▶ [Your task]: For every line in the records that has the word "will", make a copy.

▶ [Given information]:
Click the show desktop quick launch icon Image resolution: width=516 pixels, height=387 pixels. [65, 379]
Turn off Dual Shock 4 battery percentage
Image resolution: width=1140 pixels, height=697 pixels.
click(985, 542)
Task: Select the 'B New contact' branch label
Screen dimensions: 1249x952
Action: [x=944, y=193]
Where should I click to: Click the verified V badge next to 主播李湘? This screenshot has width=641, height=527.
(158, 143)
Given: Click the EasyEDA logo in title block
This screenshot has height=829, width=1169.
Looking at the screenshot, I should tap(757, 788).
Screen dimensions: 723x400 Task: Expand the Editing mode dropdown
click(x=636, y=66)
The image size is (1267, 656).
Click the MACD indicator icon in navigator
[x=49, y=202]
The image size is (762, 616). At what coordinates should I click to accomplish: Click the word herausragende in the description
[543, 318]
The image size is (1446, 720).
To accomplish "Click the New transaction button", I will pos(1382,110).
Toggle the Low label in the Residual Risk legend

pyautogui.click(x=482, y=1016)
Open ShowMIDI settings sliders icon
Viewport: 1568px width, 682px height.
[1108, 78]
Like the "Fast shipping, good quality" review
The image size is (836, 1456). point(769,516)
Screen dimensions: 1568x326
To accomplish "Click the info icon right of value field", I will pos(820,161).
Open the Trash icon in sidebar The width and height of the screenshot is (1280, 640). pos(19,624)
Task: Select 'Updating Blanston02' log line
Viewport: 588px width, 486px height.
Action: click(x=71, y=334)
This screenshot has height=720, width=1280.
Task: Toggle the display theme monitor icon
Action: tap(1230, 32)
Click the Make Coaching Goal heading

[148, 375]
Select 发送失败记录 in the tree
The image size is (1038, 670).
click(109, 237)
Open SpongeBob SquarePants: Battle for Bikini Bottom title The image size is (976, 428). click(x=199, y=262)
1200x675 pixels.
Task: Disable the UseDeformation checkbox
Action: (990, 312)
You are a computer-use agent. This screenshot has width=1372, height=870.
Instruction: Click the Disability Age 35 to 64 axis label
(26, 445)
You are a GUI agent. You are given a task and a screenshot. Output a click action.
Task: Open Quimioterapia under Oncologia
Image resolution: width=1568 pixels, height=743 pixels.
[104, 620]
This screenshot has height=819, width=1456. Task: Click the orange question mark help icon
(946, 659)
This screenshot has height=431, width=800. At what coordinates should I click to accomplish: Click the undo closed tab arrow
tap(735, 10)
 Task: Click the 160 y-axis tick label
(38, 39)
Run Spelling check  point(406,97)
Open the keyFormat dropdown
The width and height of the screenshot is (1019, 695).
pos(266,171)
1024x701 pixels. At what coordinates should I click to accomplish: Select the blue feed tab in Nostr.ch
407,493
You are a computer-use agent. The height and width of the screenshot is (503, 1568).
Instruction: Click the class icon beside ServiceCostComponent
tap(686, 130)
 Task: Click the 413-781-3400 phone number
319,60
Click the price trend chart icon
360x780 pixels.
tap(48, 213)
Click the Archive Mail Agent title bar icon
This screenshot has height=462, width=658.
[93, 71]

▶ [Task solution]:
To accomplish "Click the New transaction button", I will pos(1382,110).
To accomplish "Click the info icon right of value field", I will pos(820,161).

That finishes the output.